VL: Ca vous est déjà arrivé, à vous, d’éprouver cette sensation d’être absent à vous-même ? Quand vous jouez et entrez dans la peau de quelqu’un d’autre par exemple ?

MA: Je n’ai jamais réfléchi à ça. C’est difficile à dire. Car c’est à la fois un travail de très grande maîtrise et d’abandon. Les deux se superposent. Il faut avoir le sens du tempo, surtout quand vous réalisez aussi. Oui, ça m’est arrivé lors du dernier interrogatoire avec Laurent Poitrenaux, l’extraordinaire acteur qui joue le juge d’instruction. Et je sais que j’ai bien aimé ça, comme pour la scène de la confrontation, qui sont des scènes très longues, alors qu’on n’a pas l’habitude d’avoir vu des scènes longues avant. J’avais envie qu’on revienne à un temps réel, donc on les a tournées en une seule prise. Là où le juge pense qu’au dépôt Fedex, Julien aurait eu le temps d’introduire du poison dans les confitures, eh bien, à un moment donné, des larmes me viennent, et je vous assure que là, ça m’a submergé.
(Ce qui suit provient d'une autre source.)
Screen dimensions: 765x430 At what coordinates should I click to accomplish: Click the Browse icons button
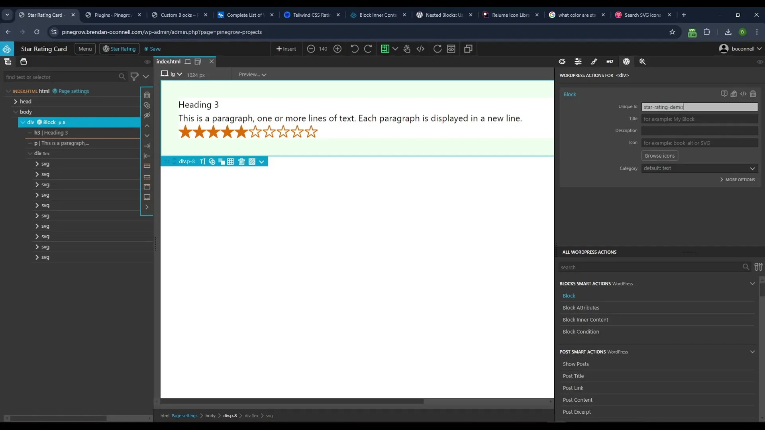point(660,155)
VL: La complexité sans fin de l’être humain, c’est votre sujet de prédilection en tant que metteur en scène ?

MA: Je ne me suis jamais posé la question. J’ai un goût certain, une certaine colère parfois, ou un ennui, pour ce que Tabucchi appelait «la grande simplification». Pour ces romans, cette littérature ou ces films qui veulent nous faire croire que les choses sont très simples. Mais ce n’est pas conscient du tout.

VL: Tourner et jouer en même temps, ce n’est pas trop dur ? Comment vous y prenez-vous ?
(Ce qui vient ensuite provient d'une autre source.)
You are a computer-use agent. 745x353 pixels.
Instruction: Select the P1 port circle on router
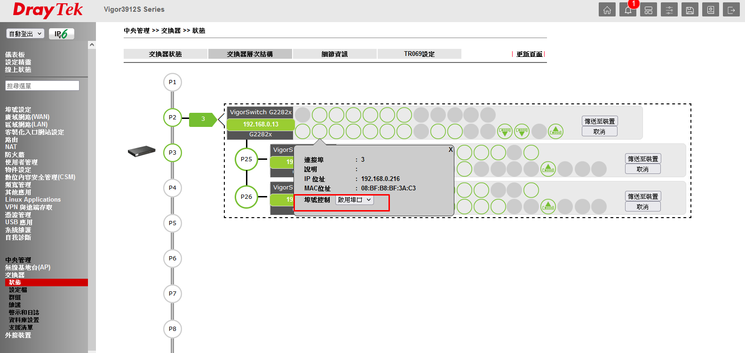[x=173, y=82]
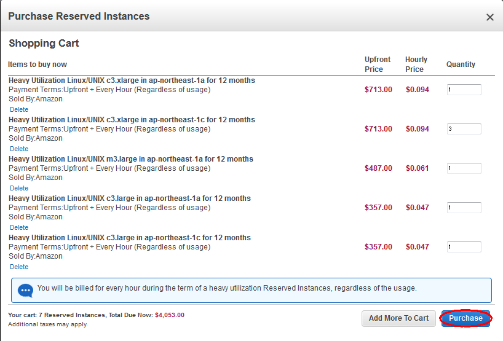The width and height of the screenshot is (503, 341).
Task: Click the blue speech bubble info icon
Action: 25,291
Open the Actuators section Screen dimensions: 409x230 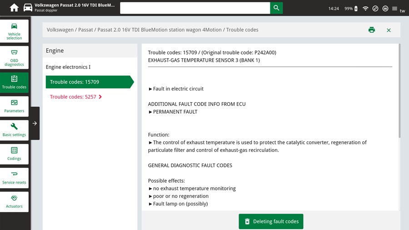(14, 201)
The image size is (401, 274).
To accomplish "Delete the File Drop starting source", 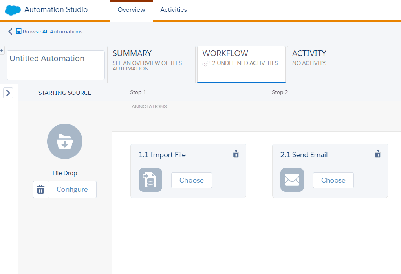I will (x=40, y=189).
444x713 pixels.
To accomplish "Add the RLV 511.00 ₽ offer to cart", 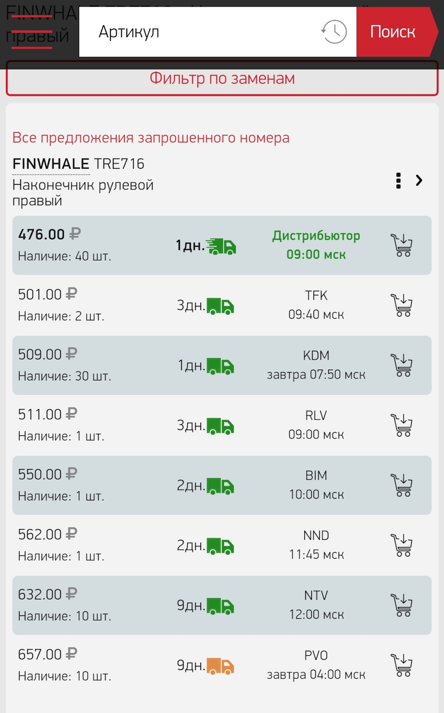I will pos(401,426).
MA: Je n’y ai pas pensé. Maintenant j’ai du mal à voir la différence. Et puis, je travaille toujours avec les amis. Ce sont toujours les mêmes. Si vous écrivez quelque chose et puis qu’après vous le répétez, puis qu’après vous faites des repérages, puis qu’après vous travaillez avec la police scientifique, avec des juges, puis qu’après vous cherchez comment le filmer avec le chef opérateur et qu’après vous réfléchissez à la manière d’enregistrer le off avec l’ingénieur du son puis qu’après vous songez aux couleurs, je ne sais pas comment vous dire, tout ça fait que vous êtes tellement dedans. Et puis Olivier, l’ingénieur du son, joue le mari d’Esther dans le film, Christophe Beaucarne, directeur de la photographie, est un ami, il connaît Stéphanie ; Delphine, la maquilleuse, c’est la maman de la petite Mona qui joue dans le film. Tous ces amis-là, ils ne me laisseraient pas tomber si ça n’allait pas. Je ne sais pas comment ça se passe en fait. Je ne me pose même pas la question je crois.
Esther me fait penser à Vanda de la Venus à la fourrure de Polanski.
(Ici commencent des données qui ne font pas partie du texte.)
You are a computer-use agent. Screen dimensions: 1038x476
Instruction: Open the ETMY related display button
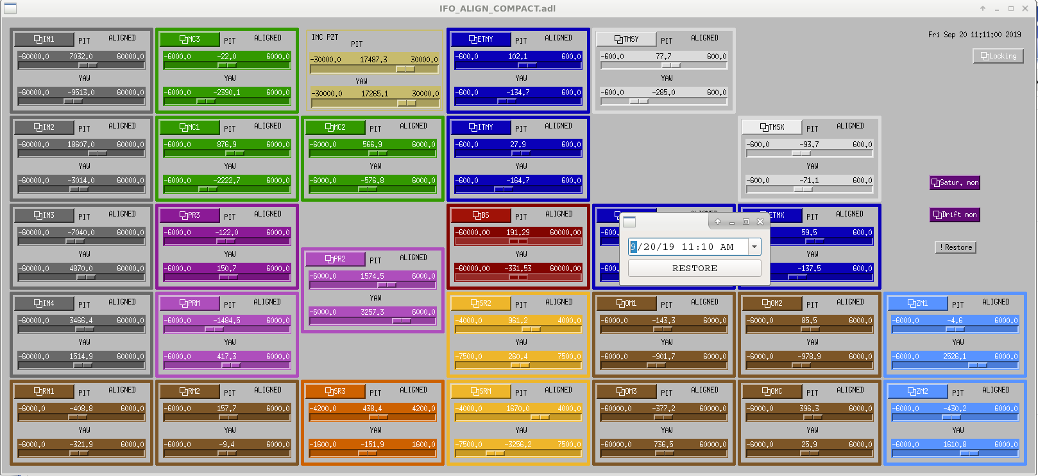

VL: Est-elle un de ces démons féminins qui conduisent l’homme à sa perte ? Pour séduire un homme, une femme doit-elle garder une part de mystère ?

MA: Je sais que ce qui m’a attiré dans ce livre-là et ce qui a fait que c’est Stéphanie qui joue Esther, c’est le chaud et le froid. Souffler le chaud et le froid, ça crée le mystère qui fait que deux corps s’attirent. Ce gouffre-là, cette chose illisible qu’elle a, ça, ça rend fou. Ca n’a rien à voir avec la vamp, dont je ne voulais justement pas. Et je ne voulais surtout pas non plus d’un visage connu pour incarner Esther, au contraire de Léa Drucker (NDLR: sa femme dans le film) et moi. Esther, on l’appelait tout le temps «la menace de l’inconnu». Le personnage de Vanda est beaucoup plus manipulateur. Esther, elle, elle est malheureusement une femme amoureuse, et c’est très dangereux, une femme amoureuse. L’homme essaie de fuir mais la femme, elle, elle sait et elle fait face.